The variance aggregation function in APL calculates the variance of a numeric expression across a set of records. Variance is a statistical measurement that represents the spread of data points in a dataset. It’s useful for understanding how much variation exists in your data. In scenarios such as performance analysis, network traffic monitoring, or anomaly detection, variance helps identify outliers and patterns by showing how data points deviate from the mean.

For users of other query languages

If you come from other query languages, this section explains how to adjust your existing queries to achieve the same results in APL.

Usage

Syntax

summarize variance(Expression)

Parameters

  • Expression: A numeric expression or field for which you want to compute the variance.

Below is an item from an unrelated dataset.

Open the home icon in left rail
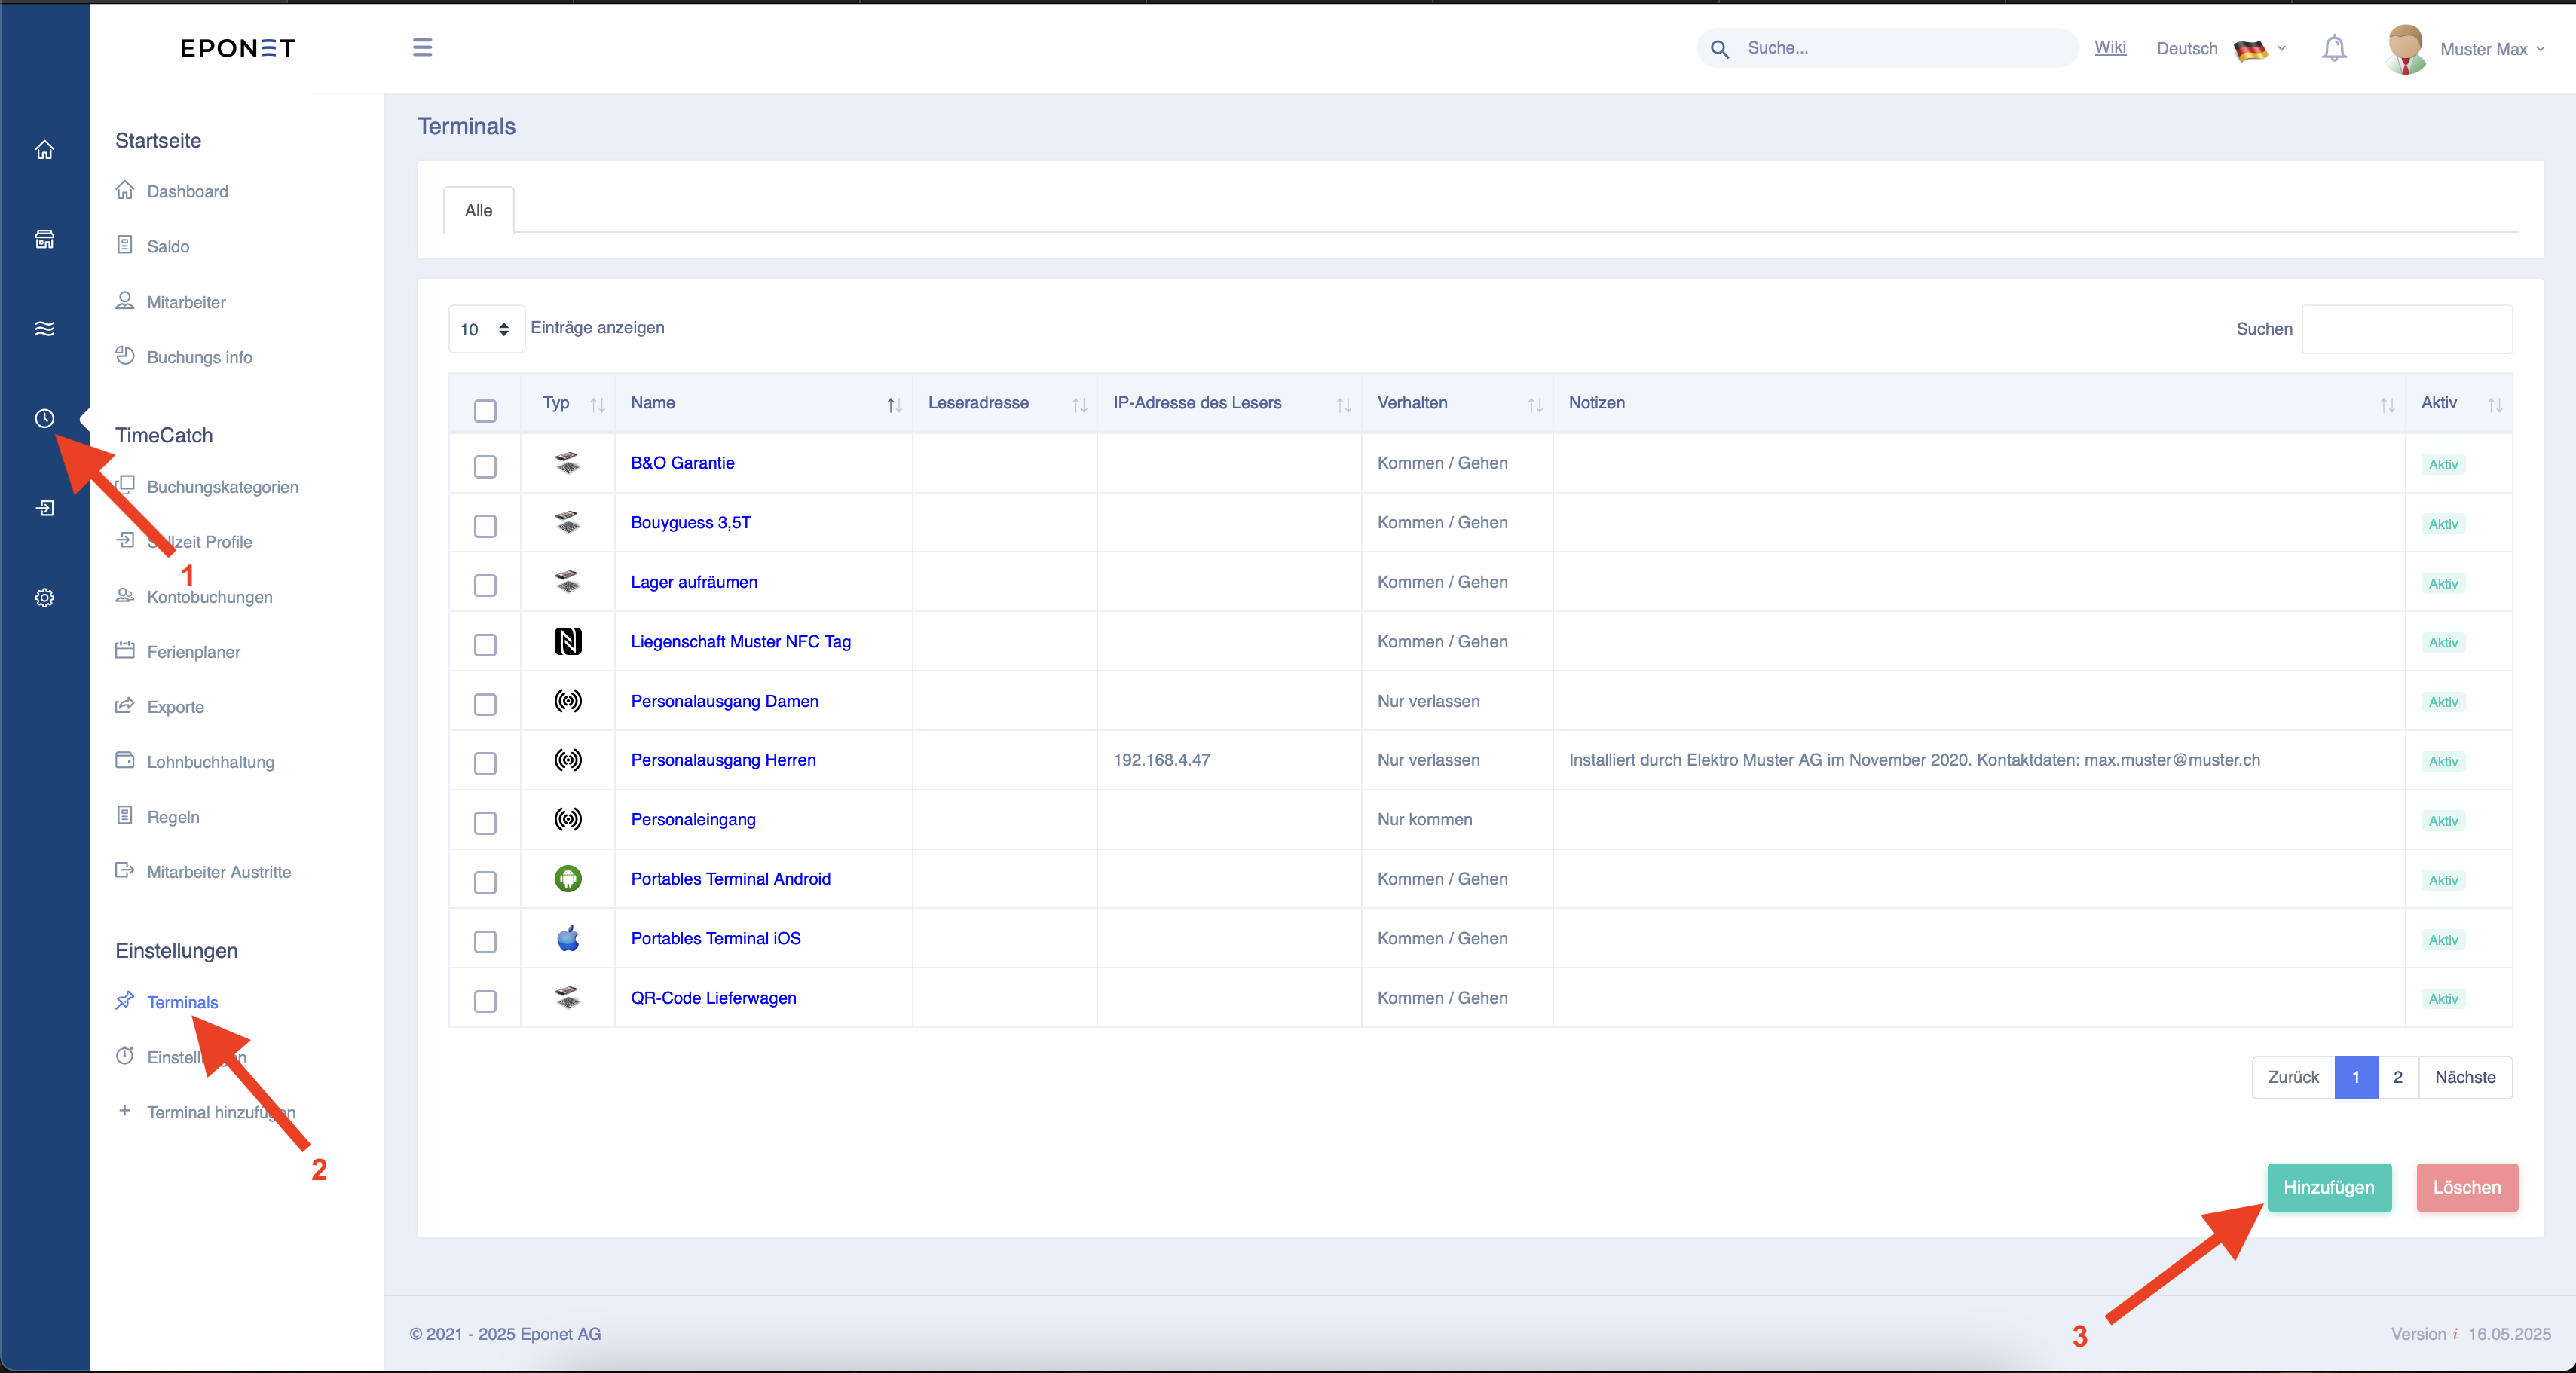The width and height of the screenshot is (2576, 1373). [44, 150]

The expression should evaluate to a numeric data type.

Returns

The function returns the variance (a numeric value) of the specified expression across the records.

Use case examples

You can use the variance function to measure the variability of request durations, which helps in identifying performance bottlenecks or anomalies in web services.

Query

['sample-http-logs'] 
| summarize variance(req_duration_ms)

Run in Playground

Output

variance_req_duration_ms
1024.5

This query calculates the variance of request durations from a dataset of HTTP logs. A high variance indicates greater variability in request durations, potentially signaling performance issues.

  • stdev: Computes the standard deviation, which is the square root of the variance. Use stdev when you need the spread of data in the same units as the original dataset.
  • avg: Computes the average of a numeric field. Combine avg with variance to analyze both the central tendency and the spread of data.
  • count: Counts the number of records. Use count alongside variance to get a sense of data size relative to variance.
  • percentile: Returns a value below which a given percentage of observations fall. Use percentile for a more detailed distribution analysis.
  • max: Returns the maximum value. Use max when you are looking for extreme values in addition to variance to detect anomalies.